WHAT NEEDS TO BE DONE :: Set the pictures aside and write down, exactly as they appear, the lines from the one containing "You are a computer-use agent. The height" through the end of the material.
═══
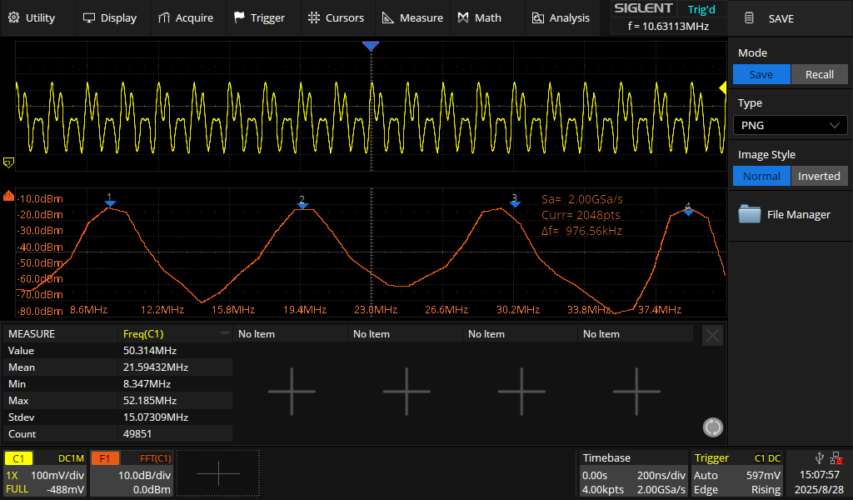Image resolution: width=853 pixels, height=500 pixels.
Task: Open the Measure menu
Action: tap(412, 18)
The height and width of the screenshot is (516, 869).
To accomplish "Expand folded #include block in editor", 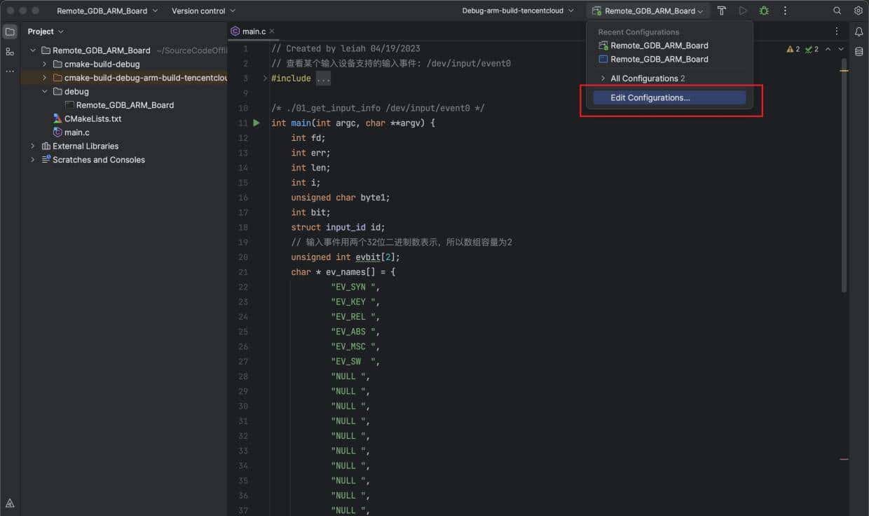I will (x=323, y=79).
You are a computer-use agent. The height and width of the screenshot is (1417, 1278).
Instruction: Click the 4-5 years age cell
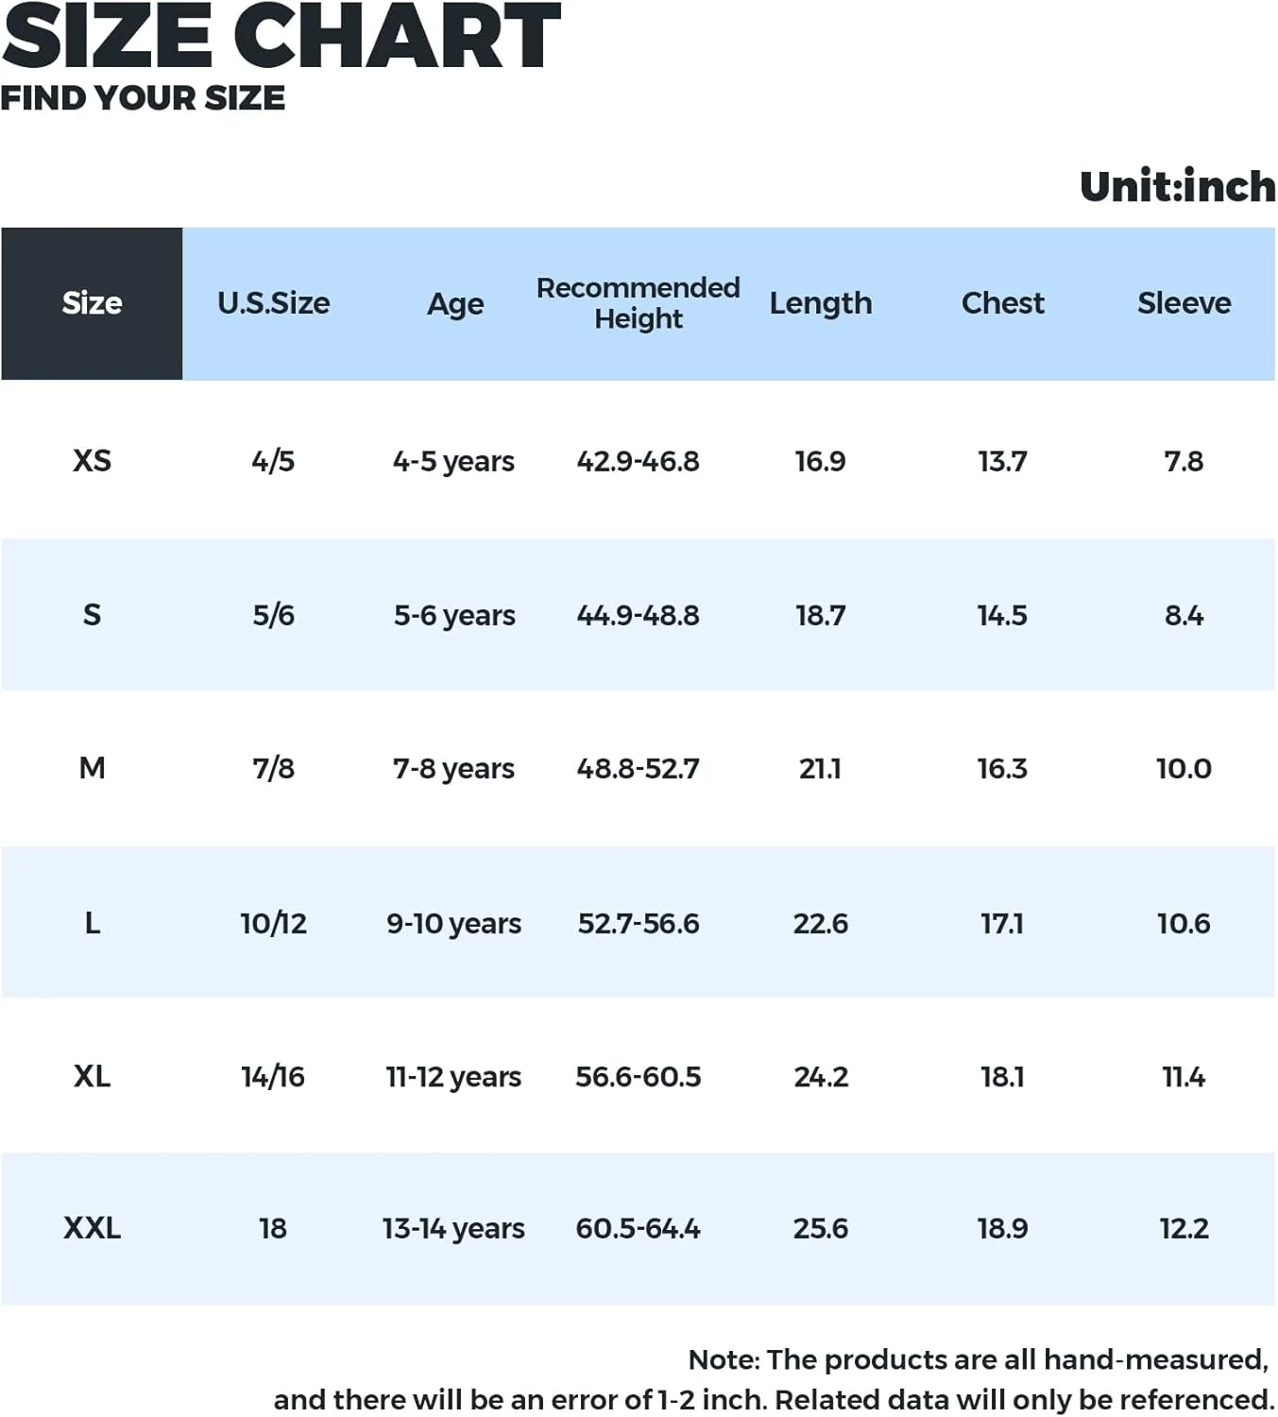(453, 461)
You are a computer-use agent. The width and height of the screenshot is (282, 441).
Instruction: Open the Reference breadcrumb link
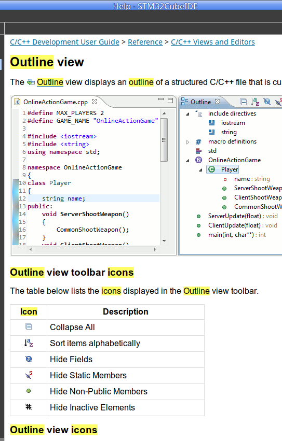tap(145, 42)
═══
TASK ANSWER ::
You are a computer-use agent. The height and width of the screenshot is (1417, 1278).
Instruction: Click the 4-5 years age cell
(453, 461)
You are a computer-use agent. The width and height of the screenshot is (282, 441).
Instruction: Open the Reference breadcrumb link
tap(145, 42)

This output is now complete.